• Required action:
Could you please retype all of the entries exactly as they appear?

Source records
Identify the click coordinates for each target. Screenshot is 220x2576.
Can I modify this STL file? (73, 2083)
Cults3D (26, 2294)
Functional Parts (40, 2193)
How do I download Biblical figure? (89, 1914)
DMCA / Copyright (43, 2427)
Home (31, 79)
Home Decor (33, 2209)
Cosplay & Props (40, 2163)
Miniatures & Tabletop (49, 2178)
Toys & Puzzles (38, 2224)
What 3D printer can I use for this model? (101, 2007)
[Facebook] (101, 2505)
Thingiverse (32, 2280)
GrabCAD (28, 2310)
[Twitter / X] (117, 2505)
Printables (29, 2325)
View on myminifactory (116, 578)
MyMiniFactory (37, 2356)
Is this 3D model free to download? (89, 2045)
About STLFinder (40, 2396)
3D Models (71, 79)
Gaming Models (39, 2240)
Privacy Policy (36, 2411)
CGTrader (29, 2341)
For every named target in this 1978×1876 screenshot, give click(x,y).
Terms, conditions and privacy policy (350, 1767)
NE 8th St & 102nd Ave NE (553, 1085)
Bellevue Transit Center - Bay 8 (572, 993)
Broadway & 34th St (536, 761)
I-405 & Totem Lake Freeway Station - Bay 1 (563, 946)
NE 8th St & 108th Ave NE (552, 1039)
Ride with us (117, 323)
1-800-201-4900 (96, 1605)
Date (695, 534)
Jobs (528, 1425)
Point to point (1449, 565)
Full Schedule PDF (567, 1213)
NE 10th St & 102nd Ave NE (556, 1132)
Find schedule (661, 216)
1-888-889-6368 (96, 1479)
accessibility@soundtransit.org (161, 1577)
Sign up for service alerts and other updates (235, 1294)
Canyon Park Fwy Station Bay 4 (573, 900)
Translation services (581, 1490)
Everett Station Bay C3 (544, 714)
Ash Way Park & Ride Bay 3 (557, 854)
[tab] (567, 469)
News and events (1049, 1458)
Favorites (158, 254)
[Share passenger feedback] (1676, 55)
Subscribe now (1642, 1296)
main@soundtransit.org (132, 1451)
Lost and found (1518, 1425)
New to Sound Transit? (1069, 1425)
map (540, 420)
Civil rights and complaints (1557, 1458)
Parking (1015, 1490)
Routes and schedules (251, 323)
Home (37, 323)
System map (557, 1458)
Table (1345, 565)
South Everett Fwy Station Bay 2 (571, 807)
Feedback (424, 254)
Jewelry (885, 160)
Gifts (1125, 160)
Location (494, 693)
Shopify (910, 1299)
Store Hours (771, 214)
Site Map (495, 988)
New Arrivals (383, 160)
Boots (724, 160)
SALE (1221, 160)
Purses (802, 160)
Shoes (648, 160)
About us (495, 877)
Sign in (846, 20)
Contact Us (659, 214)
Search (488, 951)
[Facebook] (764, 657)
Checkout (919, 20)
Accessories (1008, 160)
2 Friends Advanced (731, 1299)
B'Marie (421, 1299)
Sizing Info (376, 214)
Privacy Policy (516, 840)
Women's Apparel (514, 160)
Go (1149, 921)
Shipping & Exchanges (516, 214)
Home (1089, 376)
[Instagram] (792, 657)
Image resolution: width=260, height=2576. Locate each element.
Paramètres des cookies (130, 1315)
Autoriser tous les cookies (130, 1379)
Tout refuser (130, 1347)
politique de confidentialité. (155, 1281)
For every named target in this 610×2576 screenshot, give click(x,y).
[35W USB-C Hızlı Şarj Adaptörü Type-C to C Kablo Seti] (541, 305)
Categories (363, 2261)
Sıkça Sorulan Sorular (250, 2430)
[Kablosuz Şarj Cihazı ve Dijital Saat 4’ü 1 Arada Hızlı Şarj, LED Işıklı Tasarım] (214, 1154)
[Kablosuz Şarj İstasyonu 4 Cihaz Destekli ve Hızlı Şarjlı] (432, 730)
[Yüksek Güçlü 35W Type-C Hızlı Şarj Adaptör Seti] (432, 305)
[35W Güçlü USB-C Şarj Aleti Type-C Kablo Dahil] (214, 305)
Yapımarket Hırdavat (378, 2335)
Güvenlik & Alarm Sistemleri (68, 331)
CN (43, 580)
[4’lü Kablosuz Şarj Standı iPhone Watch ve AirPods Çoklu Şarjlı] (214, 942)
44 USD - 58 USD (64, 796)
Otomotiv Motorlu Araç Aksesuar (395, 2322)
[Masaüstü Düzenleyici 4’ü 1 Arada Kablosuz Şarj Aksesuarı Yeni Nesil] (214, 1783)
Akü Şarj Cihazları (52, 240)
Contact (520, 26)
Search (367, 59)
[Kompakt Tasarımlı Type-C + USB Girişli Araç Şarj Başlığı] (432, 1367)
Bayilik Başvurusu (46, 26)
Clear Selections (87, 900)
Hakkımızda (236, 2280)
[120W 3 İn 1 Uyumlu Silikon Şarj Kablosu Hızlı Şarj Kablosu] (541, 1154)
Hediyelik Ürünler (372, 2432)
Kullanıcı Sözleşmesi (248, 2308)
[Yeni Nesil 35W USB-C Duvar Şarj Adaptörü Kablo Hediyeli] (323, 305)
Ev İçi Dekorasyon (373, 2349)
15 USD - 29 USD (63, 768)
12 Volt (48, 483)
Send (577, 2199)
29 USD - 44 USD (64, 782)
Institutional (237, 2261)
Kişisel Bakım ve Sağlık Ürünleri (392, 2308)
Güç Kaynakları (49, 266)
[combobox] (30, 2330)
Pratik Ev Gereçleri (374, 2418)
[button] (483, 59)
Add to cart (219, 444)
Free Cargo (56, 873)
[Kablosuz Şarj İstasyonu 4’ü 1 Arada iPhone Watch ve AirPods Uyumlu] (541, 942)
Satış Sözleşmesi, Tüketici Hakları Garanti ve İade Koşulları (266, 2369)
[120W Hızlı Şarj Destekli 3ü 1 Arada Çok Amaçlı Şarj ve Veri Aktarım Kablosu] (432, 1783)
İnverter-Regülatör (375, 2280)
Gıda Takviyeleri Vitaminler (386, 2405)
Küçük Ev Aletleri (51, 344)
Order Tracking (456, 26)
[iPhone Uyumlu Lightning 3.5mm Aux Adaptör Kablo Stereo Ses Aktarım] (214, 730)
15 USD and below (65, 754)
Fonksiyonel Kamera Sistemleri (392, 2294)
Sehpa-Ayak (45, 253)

• Result of this task:
Identify the click coordinates for each target. Screenshot is 220x2576.
Can I modify this STL file? (73, 2083)
Cults3D (26, 2294)
Functional Parts (40, 2193)
How do I download Biblical figure? (89, 1914)
DMCA / Copyright (43, 2427)
Home (31, 79)
Home Decor (33, 2209)
Cosplay & Props (40, 2163)
Miniatures & Tabletop (49, 2178)
Toys & Puzzles (38, 2224)
What 3D printer can I use for this model? (101, 2007)
[Facebook] (101, 2505)
Thingiverse (32, 2280)
GrabCAD (28, 2310)
[Twitter / X] (117, 2505)
Printables (29, 2325)
View on myminifactory (116, 578)
MyMiniFactory (37, 2356)
Is this 3D model free to download? (89, 2045)
About STLFinder (40, 2396)
3D Models (71, 79)
Gaming Models (39, 2240)
Privacy Policy (36, 2411)
CGTrader (29, 2341)
For every named target in this 1978×1876 screenshot, give click(x,y).
Terms, conditions and privacy policy (350, 1767)
NE 8th St & 102nd Ave NE (553, 1085)
Bellevue Transit Center - Bay 8 (572, 993)
Broadway & 34th St (536, 761)
I-405 & Totem Lake Freeway Station - Bay 1 (563, 946)
NE 8th St & 108th Ave NE (552, 1039)
Ride with us (117, 323)
1-800-201-4900 (96, 1605)
Date (695, 534)
Jobs (528, 1425)
Point to point (1449, 565)
Full Schedule PDF (567, 1213)
NE 10th St & 102nd Ave NE (556, 1132)
Find schedule (661, 216)
1-888-889-6368 (96, 1479)
accessibility@soundtransit.org (161, 1577)
Sign up for service alerts and other updates (235, 1294)
Canyon Park Fwy Station Bay 4 (573, 900)
Translation services (581, 1490)
Everett Station Bay C3 (544, 714)
Ash Way Park & Ride Bay 3 (557, 854)
[tab] (567, 469)
News and events (1049, 1458)
Favorites (158, 254)
[Share passenger feedback] (1676, 55)
Subscribe now (1642, 1296)
main@soundtransit.org (132, 1451)
Lost and found (1518, 1425)
New to Sound Transit? (1069, 1425)
map (540, 420)
Civil rights and complaints (1557, 1458)
Parking (1015, 1490)
Routes and schedules (251, 323)
Home (37, 323)
System map (557, 1458)
Table (1345, 565)
South Everett Fwy Station Bay 2 (571, 807)
Feedback (424, 254)
Jewelry (885, 160)
Gifts (1125, 160)
Location (494, 693)
Shopify (910, 1299)
Store Hours (771, 214)
Site Map (495, 988)
New Arrivals (383, 160)
Boots (724, 160)
SALE (1221, 160)
Purses (802, 160)
Shoes (648, 160)
About us (495, 877)
Sign in (846, 20)
Contact Us (659, 214)
Search (488, 951)
[Facebook] (764, 657)
Checkout (919, 20)
Accessories (1008, 160)
2 Friends Advanced (731, 1299)
B'Marie (421, 1299)
Sizing Info (376, 214)
Privacy Policy (516, 840)
Women's Apparel (514, 160)
Go (1149, 921)
Shipping & Exchanges (516, 214)
Home (1089, 376)
[Instagram] (792, 657)
Image resolution: width=260, height=2576. Locate each element.
Paramètres des cookies (130, 1315)
Autoriser tous les cookies (130, 1379)
Tout refuser (130, 1347)
politique de confidentialité. (155, 1281)
For every named target in this 610×2576 screenshot, give click(x,y).
[35W USB-C Hızlı Şarj Adaptörü Type-C to C Kablo Seti] (541, 305)
Categories (363, 2261)
Sıkça Sorulan Sorular (250, 2430)
[Kablosuz Şarj Cihazı ve Dijital Saat 4’ü 1 Arada Hızlı Şarj, LED Işıklı Tasarım] (214, 1154)
[Kablosuz Şarj İstasyonu 4 Cihaz Destekli ve Hızlı Şarjlı] (432, 730)
[Yüksek Güçlü 35W Type-C Hızlı Şarj Adaptör Seti] (432, 305)
[35W Güçlü USB-C Şarj Aleti Type-C Kablo Dahil] (214, 305)
Yapımarket Hırdavat (378, 2335)
Güvenlik & Alarm Sistemleri (68, 331)
CN (43, 580)
[4’lü Kablosuz Şarj Standı iPhone Watch ve AirPods Çoklu Şarjlı] (214, 942)
44 USD - 58 USD (64, 796)
Otomotiv Motorlu Araç Aksesuar (395, 2322)
[Masaüstü Düzenleyici 4’ü 1 Arada Kablosuz Şarj Aksesuarı Yeni Nesil] (214, 1783)
Akü Şarj Cihazları (52, 240)
Contact (520, 26)
Search (367, 59)
[Kompakt Tasarımlı Type-C + USB Girişli Araç Şarj Başlığı] (432, 1367)
Bayilik Başvurusu (46, 26)
Clear Selections (87, 900)
Hakkımızda (236, 2280)
[120W 3 İn 1 Uyumlu Silikon Şarj Kablosu Hızlı Şarj Kablosu] (541, 1154)
Hediyelik Ürünler (372, 2432)
Kullanıcı Sözleşmesi (248, 2308)
[Yeni Nesil 35W USB-C Duvar Şarj Adaptörü Kablo Hediyeli] (323, 305)
Ev İçi Dekorasyon (373, 2349)
15 USD - 29 USD (63, 768)
12 Volt (48, 483)
Send (577, 2199)
29 USD - 44 USD (64, 782)
Institutional (237, 2261)
Kişisel Bakım ve Sağlık Ürünleri (392, 2308)
Güç Kaynakları (49, 266)
[combobox] (30, 2330)
Pratik Ev Gereçleri (374, 2418)
[button] (483, 59)
Add to cart (219, 444)
Free Cargo (56, 873)
[Kablosuz Şarj İstasyonu 4’ü 1 Arada iPhone Watch ve AirPods Uyumlu] (541, 942)
Satış Sözleşmesi, Tüketici Hakları Garanti ve İade Koşulları (266, 2369)
[120W Hızlı Şarj Destekli 3ü 1 Arada Çok Amaçlı Şarj ve Veri Aktarım Kablosu] (432, 1783)
İnverter-Regülatör (375, 2280)
Gıda Takviyeleri Vitaminler (386, 2405)
Küçük Ev Aletleri (51, 344)
Order Tracking (456, 26)
[iPhone Uyumlu Lightning 3.5mm Aux Adaptör Kablo Stereo Ses Aktarım] (214, 730)
15 USD and below (65, 754)
Fonksiyonel Kamera Sistemleri (392, 2294)
Sehpa-Ayak (45, 253)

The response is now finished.